Sexta-feira, 15/05/26

Justiça torna réu homem que matou ex em joalheira de shopping em SP

Justiça torna réu homem que matou ex em joalheira de shopping em SP
Justiça torna réu homem que matou ex em joalheira de – Reprodução

A Justiça tornou réu Cássio Henrique Zampier, suspeito de matar a ex-companheira dentro da joalheria Vivara em São Bernardo do Campo, na Grande São Paulo.

A denúncia de feminicídio do Ministério Público foi aceita no dia 11 de março. A informação foi confirmada ao UOL hoje pelo Tribunal de Justiça de São Paulo.

O réu segue preso preventivamente e a audiência de instrução já foi marcada. Ainda conforme a Justiça, a sessão deve ocorrer na próxima segunda-feira às 13h.

O processo está em sigilo e outras informações não foram divulgadas. O UOL também encontrou em contato com a Defensoria Pública, que representa Cássio, mas não teve retorno. O espaço segue aberto para manifestação.

Cibelle Monteiro Alves, 22, foi morta esfaqueada no pescoço.

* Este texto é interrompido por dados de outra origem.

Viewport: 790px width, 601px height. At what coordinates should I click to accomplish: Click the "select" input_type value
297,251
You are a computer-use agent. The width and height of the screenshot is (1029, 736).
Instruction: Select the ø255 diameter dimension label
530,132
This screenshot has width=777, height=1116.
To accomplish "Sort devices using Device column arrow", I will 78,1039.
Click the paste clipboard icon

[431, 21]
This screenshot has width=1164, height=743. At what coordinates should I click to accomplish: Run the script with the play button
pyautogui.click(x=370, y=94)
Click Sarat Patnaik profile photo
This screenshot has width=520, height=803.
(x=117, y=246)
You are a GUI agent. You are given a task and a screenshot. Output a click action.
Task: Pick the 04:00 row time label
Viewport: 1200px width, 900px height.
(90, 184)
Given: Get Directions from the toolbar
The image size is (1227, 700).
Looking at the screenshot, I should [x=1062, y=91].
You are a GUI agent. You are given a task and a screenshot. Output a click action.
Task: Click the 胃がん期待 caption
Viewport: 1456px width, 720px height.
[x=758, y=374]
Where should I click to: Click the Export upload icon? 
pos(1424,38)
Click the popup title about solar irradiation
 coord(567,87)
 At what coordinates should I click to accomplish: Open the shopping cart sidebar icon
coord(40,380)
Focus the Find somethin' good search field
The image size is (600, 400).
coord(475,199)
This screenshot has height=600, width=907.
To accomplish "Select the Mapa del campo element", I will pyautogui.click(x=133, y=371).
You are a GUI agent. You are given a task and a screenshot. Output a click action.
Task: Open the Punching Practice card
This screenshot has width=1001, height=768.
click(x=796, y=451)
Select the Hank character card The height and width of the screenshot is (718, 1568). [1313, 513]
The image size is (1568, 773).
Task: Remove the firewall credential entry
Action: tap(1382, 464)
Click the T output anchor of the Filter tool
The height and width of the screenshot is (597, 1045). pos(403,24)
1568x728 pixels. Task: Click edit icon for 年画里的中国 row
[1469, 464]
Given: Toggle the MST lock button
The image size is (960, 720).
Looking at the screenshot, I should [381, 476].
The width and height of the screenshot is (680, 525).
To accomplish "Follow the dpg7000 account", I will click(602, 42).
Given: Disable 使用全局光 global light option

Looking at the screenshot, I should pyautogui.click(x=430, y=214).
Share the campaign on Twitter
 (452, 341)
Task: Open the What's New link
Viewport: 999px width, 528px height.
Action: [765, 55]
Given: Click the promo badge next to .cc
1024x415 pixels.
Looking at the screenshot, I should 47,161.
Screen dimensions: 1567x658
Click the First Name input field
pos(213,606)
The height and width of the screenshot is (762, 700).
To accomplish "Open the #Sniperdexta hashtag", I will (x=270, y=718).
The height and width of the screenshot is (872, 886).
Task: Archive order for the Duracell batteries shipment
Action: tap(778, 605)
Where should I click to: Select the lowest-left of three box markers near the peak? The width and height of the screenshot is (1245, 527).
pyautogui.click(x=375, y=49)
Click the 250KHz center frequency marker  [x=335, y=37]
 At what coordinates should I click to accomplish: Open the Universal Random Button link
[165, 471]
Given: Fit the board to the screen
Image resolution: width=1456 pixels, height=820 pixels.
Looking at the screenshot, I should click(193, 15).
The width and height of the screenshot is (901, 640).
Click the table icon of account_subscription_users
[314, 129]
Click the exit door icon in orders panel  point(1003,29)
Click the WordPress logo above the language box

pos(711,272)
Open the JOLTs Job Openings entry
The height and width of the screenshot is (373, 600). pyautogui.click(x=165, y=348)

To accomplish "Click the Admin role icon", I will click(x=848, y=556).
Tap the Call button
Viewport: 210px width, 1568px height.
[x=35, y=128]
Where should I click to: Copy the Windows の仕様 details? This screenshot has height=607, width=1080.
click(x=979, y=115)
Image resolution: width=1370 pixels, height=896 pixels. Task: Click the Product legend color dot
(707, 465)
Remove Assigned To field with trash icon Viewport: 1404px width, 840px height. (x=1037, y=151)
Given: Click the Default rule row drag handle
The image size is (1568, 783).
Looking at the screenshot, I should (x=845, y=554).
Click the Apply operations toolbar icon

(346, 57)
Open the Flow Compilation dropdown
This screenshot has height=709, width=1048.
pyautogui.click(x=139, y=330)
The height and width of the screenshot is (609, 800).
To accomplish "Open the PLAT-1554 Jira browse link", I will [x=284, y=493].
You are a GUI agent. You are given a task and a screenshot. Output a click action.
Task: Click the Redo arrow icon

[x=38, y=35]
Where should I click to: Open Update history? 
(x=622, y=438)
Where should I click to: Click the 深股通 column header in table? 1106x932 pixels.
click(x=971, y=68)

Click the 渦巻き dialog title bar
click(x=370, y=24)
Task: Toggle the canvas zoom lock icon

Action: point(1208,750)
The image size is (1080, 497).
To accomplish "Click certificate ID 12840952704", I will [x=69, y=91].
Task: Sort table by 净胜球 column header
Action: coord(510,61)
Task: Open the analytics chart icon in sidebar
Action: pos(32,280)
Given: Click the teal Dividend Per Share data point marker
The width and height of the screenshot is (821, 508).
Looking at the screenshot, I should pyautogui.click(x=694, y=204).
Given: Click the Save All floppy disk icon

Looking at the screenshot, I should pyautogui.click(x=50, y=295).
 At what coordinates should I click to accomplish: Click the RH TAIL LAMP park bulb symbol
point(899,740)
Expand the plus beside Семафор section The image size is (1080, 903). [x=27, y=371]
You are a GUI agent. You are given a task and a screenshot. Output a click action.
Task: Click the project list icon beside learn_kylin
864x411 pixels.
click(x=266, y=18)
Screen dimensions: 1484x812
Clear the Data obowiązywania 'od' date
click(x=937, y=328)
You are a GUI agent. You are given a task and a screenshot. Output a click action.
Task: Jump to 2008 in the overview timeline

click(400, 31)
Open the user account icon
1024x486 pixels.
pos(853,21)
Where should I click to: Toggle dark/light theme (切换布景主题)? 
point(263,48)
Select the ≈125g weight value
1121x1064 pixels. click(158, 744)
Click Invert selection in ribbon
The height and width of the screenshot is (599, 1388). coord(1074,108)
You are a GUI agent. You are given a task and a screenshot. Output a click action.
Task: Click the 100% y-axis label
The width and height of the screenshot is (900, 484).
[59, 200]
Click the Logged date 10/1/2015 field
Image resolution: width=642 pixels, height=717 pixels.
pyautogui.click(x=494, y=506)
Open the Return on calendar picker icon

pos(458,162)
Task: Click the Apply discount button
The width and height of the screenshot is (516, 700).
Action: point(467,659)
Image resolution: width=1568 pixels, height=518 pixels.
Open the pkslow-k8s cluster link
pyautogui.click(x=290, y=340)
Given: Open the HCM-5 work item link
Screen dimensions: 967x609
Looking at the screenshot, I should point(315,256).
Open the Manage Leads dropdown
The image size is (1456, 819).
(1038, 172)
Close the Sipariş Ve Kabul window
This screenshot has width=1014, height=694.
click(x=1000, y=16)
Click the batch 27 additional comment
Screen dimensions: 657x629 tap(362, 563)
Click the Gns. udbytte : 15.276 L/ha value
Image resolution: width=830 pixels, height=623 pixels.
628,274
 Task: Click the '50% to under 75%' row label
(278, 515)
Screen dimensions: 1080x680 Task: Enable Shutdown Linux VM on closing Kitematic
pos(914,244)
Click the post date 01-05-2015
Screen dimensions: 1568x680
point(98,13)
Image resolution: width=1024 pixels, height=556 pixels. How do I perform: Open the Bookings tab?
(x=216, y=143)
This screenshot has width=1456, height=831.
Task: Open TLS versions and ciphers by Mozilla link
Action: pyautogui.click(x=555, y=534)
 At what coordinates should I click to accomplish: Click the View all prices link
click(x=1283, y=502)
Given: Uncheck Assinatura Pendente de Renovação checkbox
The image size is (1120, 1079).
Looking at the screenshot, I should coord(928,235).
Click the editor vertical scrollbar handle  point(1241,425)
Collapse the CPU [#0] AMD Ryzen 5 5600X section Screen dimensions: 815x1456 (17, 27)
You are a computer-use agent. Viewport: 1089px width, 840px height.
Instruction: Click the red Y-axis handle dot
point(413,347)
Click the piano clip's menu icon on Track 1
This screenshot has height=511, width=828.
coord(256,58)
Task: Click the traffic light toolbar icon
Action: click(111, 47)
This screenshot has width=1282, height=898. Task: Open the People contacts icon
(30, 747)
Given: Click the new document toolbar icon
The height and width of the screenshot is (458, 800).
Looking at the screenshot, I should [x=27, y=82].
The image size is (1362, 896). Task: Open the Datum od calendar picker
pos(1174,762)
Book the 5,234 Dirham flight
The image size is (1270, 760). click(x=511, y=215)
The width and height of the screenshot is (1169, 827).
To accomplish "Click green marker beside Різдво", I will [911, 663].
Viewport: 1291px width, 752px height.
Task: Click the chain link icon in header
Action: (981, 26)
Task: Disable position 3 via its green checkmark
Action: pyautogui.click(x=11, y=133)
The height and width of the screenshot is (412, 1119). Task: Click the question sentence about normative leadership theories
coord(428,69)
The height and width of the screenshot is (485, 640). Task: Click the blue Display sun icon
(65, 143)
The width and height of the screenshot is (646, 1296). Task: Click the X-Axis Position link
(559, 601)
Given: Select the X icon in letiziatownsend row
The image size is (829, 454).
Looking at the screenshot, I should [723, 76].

Segundo a Polícia Civil, o suspeito foi até a loja onde a mulher trabalhava e a fez refém até a chegada de agentes, que se depararam com a vítima já ferida.

Cássio teria resistido a se entregar e libertar a mulher. A corporação informou que a equipe, então, disparou contra ele para “afastar a ameaça” e conseguir entrar no interior do estabelecimento. Em seguida, a porta foi arrombada para socorrer a vítima, mas Cibele morreu no local.

Imagens que circulam nas redes sociais registraram o momento. Nas gravações, o shopping aparece com os corredores vazios, enquanto policiais e seguranças permanecem próximos à porta da joalheria.

O agressor ficou ferido e precisou ser hospitalizado sob escolta. O homem foi baleado por policiais após ter supostamente resistido a se entregar no dia do crime e foi levado ao Hospital Mário Covas, onde chegou inconsciente e passou por cirurgia. Após alta médica, seguiu para prisão.

A vítima já esteve sob ameaça anteriormente. Segundo a SSP (Secretaria de Segurança Pública de São Paulo), a mulher teria feito dois registros de agressão contra o homem antes do ocorrido, um em 2023 e outro em 2025, além de ter medida protetiva de urgência.

Os dois haviam rompido a relação em abril do ano passado. De acordo com o boletim de ocorrência, ao qual o UOL teve acesso, Cássio não aceitava o fim do namoro e fazia contatos constantes com a vítima, descumprindo a proibição judicial.

Prefeito de São Paulo, Ricardo Nunes (MDB), disse que ela morreu em um “ataque covarde” do ex-companheiro. Em nota, Marcelo Lima (Podemos) também declarou repudiar qualquer ato de violência contra a mulher e ressaltou que a sociedade não pode tolerar esses comportamentos.

Procurada, a Vivara confirmou em nota que a mulher era funcionária da loja. O estabelecimento lamentou o ocorrido e disse prestar todo o apoio e solidariedade à família, aos amigos e aos colegas de equipe. A loja informou ainda que está colaborando com as investigações.

“A Vivara repudia veementemente qualquer forma de violência, especialmente o feminicídio, e reafirma seu compromisso com o acolhimento e a dignidade de suas colaboradoras”, disse a loja, em comunicado.

EM CASO DE VIOLÊNCIA, DENUNCIE

Ao presenciar um episódio de agressão contra mulheres, ligue para 190 e denuncie.

Casos de violência doméstica são, na maior parte das vezes, cometidos por parceiros ou ex-companheiros das mulheres, mas a Lei Maria da Penha também pode ser aplicada em agressões cometidas por familiares.

Também é possível realizar denúncias pelo número 180 — Central de Atendimento à Mulher — e do Disque 100, que apura violações aos direitos humanos.